Анна умолкла и обвела взглядом притихших коммунарок:
— Что мы ответим, сёстры?
Сразу поднялся шум, гвалт:
— Да они разгильдяи! Сами небось пропили всё!
— Конечно, если не работать, то ничего и не будет!
— Зачем кормить лодырей?!
— Не давать ничего!
— Гнать таких надо!
Анна дала женщинам выпустить пар и опять поднялась с места:
— Сёстры! — кротко улыбнулась она, — а давайте посмотрим на это с другой стороны? Вот смотрите, к примеру, мы сейчас напишем так, как вы говорите, мол, раз вы лодыри и раз вы не умеете хозяйничать, то и мы вам ничего не дадим — всё равно пропьете. Так вы хотели?
Из зала послышались согласные крики.
— А теперь сами смотрите. Вот получат дерюжкинские крестьяне наше письмо и что они подумают о нас? Что мы — бабы, сами ничего не можем, что без мужиков у нас здесь всё на добром слове держится.
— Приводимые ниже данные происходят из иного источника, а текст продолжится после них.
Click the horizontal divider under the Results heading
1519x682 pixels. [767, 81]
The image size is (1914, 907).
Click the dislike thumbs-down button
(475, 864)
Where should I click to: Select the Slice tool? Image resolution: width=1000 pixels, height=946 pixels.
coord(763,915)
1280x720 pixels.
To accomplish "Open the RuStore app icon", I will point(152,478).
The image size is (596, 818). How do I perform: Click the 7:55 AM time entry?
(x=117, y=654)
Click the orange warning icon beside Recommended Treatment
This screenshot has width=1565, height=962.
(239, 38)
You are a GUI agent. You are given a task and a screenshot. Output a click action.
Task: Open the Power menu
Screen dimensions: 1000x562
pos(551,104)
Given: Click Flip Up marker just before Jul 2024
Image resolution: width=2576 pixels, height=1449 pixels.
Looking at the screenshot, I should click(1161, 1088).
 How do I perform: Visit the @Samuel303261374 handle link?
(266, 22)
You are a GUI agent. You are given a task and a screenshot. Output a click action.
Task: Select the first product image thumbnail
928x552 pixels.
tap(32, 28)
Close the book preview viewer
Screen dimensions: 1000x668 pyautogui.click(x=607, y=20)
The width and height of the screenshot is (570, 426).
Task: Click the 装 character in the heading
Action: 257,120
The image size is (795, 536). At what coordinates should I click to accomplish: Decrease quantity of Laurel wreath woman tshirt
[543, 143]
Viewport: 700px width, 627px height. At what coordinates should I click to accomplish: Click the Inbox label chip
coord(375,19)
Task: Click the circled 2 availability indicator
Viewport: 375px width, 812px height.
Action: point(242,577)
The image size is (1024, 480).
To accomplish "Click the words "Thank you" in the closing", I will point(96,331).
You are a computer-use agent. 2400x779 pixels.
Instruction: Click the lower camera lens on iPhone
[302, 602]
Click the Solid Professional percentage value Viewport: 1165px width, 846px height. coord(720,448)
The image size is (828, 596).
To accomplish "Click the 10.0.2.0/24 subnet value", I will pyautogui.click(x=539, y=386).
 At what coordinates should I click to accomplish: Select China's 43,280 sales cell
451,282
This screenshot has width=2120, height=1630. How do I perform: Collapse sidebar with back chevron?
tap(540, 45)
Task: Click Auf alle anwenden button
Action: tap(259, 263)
Поэтому и дать им ничего не можем.
В зале опять зашумели. В этот раз возмущались гораздо дольше.
И опять Анна сидела и терпеливо ждала, когда буря утихнет. Затем вновь взяла слово:
— И вот что я предлагаю. Давайте поможем нашим братьям. Дадим, что сможем. У нас единая страна и единый народ. Негоже спать на перине и сытно есть, если твой брат голодает. Пусть он и лодырь. Правильно я говорю?
Шум пять поднялся такой, что не было ничего слышно.
Когда бабоньки угомонились, из задних рядов подскочила плотная женщина в летах. Поправив платок, она сверкнула глазами и с места закричала:
— Сёстры! А ведь Аннушка всё правильно говорит! У нас главная цель, доказать, что женщина не уступает мужчине! А как мы докажем, если даже в такой малости пасовать будем? Я предлагаю дать им много всего! Пусть видят, как мы здесь сами, без них, работаем и процветаем!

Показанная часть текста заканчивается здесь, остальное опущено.